Érase una vez un anciano muy rico, que sintiendo la cercanía de su muerte mandó llamar a sus hijos y dividió sus propiedades entregándoselas a ellos.
El caso es que este anciano no murió hasta unos cuantos años después, siendo algunos de esos años bastante miserables para él.
Además del cansancio por la avanzada edad, este anciano tuvo que aguantar el abuso y la crueldad de sus hijos. ¡Desdichados, e ingratos egoístas!
Anteriormente sus hijos competían e intentaban agradar de cualquier manera a su padre, esperando, claro está, recibir dinero de él. Pero ya recibieron su herencia, y no les preocupaba ni lo más mínimo si su padre les dejaba o no, e incluso preferían que cuanto antes les abandonara mejor, ya que el anciano les daba problemas caros e innecesarios. Ellos hacían saber todo esto a su padre, dándoles igual como se sentía él.
Un día el anciano conoció a un amigo y le contó todo lo que le pasaba.

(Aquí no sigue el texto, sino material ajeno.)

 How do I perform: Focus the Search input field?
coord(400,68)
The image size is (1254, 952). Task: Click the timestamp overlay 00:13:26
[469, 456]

El amigo simpatizó mucho con el anciano, y le prometió que pensaría en el asunto.
A los pocos días le visitó y le dijo lo que podrían hacer.
Y así lo hicieron.
Tal y como habían planeado el hombre visitó al anciano unos días después y le puso cuatro bolsas llenas de piedras y gravilla delante de él.
"Mira aquí amigo" le dijo. "Tus hijos sabrán que he venido aquí este día, y te preguntarán sobre mi.
Debes aparentar que he venido para liberarme de una antigua deuda que tenía contigo, y que ahora eres mucho más rico que antes y que tienes varios miles de rupias.
Mantén siempre esta bolsa en tus manos, y no informes de lo que hay dentro a tus hijos mientras estés vivo. Ya verás como su conducta hacia ti cambiará. Volveré pronto para ver como va todo."
Cuando sus hijos supieron del incremento de la riqueza de su padre, empezaron a prestarle más atención y a ser amable con él, mucho más de los que habían sido antes.
Este comportamiento duró hasta el día en que el anciano desapareció, que fue cuando abrieron la bolsa codiciosamente, y encontraron únicamente piedras y grava.